What happened
On 02 January 2005, an Air Canada Boeing 767-375, registration C-FCAG, was performing a scheduled flight from Toronto to Santiago, Chile. Approximately nine and a half hours into the flight, while cruising at flight level 370, the crew received warnings of low fuel pressure from both boost pumps in the left main fuel tank. Within 45 seconds, the left engine flamed out. The crew declared a Mayday, initiated a descent, and successfully restarted the engine approximately 18 minutes later. The aircraft landed in Santiago without further incident, though a post-landing inspection revealed a severe fuel imbalance: the right tank contained 4700 kg of fuel, while the left tank was completely empty.
The investigation
The investigation focused on why the aircraft was dispatched with an incorrect fuel load and why the fuel imbalance went undetected. It was established that the aircraft arrived in Toronto with a significant discrepancy between the recorded fuel and the actual fuel on board. During refuelling, the fueller's records and the cockpit indications were inconsistent, and the crew manually adjusted the arrival fuel figures in the ACARS system to match the fueller's notes, inadvertently masking a shortage.

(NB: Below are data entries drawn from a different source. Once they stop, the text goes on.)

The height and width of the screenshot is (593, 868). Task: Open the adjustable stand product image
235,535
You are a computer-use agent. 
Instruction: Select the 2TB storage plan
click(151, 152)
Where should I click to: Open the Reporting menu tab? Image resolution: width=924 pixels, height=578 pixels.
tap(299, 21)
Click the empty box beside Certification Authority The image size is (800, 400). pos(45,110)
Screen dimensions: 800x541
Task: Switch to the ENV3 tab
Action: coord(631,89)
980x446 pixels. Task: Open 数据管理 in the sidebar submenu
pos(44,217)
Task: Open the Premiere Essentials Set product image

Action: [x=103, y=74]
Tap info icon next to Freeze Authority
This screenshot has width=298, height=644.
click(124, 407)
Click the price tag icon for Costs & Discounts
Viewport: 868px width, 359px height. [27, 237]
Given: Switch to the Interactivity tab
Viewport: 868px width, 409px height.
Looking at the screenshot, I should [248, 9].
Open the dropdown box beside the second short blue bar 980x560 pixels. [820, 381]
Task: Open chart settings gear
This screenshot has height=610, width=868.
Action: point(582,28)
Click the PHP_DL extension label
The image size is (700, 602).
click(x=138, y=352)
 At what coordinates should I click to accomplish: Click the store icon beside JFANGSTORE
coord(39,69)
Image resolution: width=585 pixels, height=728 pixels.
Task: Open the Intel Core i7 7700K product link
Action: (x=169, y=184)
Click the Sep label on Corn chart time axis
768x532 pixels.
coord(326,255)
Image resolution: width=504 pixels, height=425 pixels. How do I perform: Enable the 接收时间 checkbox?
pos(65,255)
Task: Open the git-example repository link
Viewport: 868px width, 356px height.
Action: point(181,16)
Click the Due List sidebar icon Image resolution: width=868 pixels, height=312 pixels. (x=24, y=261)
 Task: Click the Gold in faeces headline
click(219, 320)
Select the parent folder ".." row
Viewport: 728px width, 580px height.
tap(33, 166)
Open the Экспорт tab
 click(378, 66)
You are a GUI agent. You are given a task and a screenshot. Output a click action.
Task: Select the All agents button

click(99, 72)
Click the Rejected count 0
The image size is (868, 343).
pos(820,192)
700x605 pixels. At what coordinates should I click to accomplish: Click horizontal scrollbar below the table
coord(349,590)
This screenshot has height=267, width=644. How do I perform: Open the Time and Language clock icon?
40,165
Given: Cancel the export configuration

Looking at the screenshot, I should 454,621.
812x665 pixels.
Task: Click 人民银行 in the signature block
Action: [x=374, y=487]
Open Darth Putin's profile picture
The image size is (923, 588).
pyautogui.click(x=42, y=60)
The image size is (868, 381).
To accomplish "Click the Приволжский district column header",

Investigators also examined the aircraft's maintenance history, which revealed a pattern of recurring failures in the fuel quantity indicating system (FQIS). Specifically, the left tank's fuel quantity indicator had been intermittently blanking out for several weeks. The investigation found that maintenance control had failed to properly identify these as recurring defects and had even incorrectly signed off certain defects as fixed when no work had been performed. Furthermore, a practice of using a weight to force the automated removal of Minimum Equipment List (MEL) entries from the tracking system was discovered in the maintenance control center.
Findings
- The aircraft was dispatched with a 5000 kg fuel shortage in the left main tank due to inaccurate fuel quantity indications and improper verification.
- A faulty wiring harness in the left wing caused the fuel quantity indicator to fail and caused the refuelling process to terminate prematurely.
- Maintenance control failed to effectively manage recurring fuel indication defects, leading to the aircraft being operated without necessary MEL restrictions.
- The crew did not perform the required manual fuel verification using measuring sticks, which would have detected the imbalance.
- Inadequate maintenance oversight and the circumvention of technical dispatch procedures allowed the aircraft to fly with an unserviceable FQIS and an unmonitored fuel imbalance.